New Insights into Channel vs Subspace Codes for Large-Scale Beamspace MIMO Channel Sensing
This work addresses hardware- and sample-efficient channel sensing for large-scale multiantenna communications, offering theoretical guarantees but is incremental as it builds on existing code and beamforming concepts.
The paper tackles the problem of nonadaptive channel sensing with a single RF chain in large-scale MIMO systems, showing that the performance depends on subspace distance and beam gain, and introduces beamspace subspace codes based on Golomb rulers that achieve near-optimal subspace distance for efficient sensing.

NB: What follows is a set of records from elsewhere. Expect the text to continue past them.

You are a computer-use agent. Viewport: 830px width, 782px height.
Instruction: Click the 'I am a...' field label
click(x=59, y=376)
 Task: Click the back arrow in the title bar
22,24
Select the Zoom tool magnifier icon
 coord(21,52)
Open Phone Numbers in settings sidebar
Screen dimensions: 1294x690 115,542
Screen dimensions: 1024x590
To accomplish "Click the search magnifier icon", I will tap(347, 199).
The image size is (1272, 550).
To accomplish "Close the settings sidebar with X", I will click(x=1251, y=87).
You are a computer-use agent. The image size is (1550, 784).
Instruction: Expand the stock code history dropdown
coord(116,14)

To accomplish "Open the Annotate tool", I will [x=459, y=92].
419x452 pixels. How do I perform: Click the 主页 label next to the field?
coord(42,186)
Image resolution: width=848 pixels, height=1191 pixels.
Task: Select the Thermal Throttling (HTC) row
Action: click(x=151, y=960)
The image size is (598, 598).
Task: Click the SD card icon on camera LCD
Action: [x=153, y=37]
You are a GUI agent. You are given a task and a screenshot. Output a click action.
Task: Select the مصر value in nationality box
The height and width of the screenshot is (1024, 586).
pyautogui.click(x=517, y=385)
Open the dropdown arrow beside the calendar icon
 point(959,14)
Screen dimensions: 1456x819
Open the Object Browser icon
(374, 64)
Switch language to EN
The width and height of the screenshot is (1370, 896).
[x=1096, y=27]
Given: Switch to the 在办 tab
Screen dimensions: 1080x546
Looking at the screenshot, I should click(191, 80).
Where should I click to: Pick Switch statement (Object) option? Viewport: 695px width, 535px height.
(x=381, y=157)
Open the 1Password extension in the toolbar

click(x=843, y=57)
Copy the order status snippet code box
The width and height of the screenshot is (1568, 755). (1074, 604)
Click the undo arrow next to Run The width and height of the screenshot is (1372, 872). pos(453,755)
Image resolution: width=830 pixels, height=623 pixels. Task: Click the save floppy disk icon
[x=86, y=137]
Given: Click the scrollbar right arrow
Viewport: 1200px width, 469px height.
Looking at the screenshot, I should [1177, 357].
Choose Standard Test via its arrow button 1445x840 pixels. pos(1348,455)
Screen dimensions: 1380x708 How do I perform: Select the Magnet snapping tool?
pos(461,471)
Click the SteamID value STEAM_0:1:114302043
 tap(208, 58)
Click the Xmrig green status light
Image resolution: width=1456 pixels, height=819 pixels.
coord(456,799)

This paper provides novel insights into channel and subspace codes in nonadaptive channel sensing with a single RF chain. Observing that this problem naturally maps to a noncoherent decoding problem, we show that the sensing performance of the maximum likelihood (ML) angle estimator, which does not require knowledge of the typically unknown channel coefficient, is governed by two key terms: the minimum subspace distance and beam gain of the used beamformers. We derive an exact expression for the subspace distance of binary linear channel codes mapped to BPSK, which illuminates the relationship between subspace and Hamming distance, used to design subspace and channel codes, respectively. Our result also reveals why good Hamming distance alone is insufficient for sensing, and shows that well-known families of channel codes such as Reed-Muller codes, yield zero subspace distance and thereby poor sensing performance when used naively without proper codebook pruning. Finally, we introduce so-called beamspace subspace codes based on sparse antenna selection patterns (Golomb rulers), which we show provide near-optimal subspace distance. We demonstrate that this property of judiciously designed sparse arrays can be leveraged together with beamforming gain via convolutional beamspaces, enabling hardware- and sample-efficient channel sensing with theoretical guarantees in large-scale multiantenna communications.